Return each line of the listing below that contains the string "Uncheck". Letter case counts.

Text and element pointing records
────
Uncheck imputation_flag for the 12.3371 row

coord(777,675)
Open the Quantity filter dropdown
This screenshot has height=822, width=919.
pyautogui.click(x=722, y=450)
────
■ ANSWER FOR THE TASK ■
Uncheck imputation_flag for the 12.3371 row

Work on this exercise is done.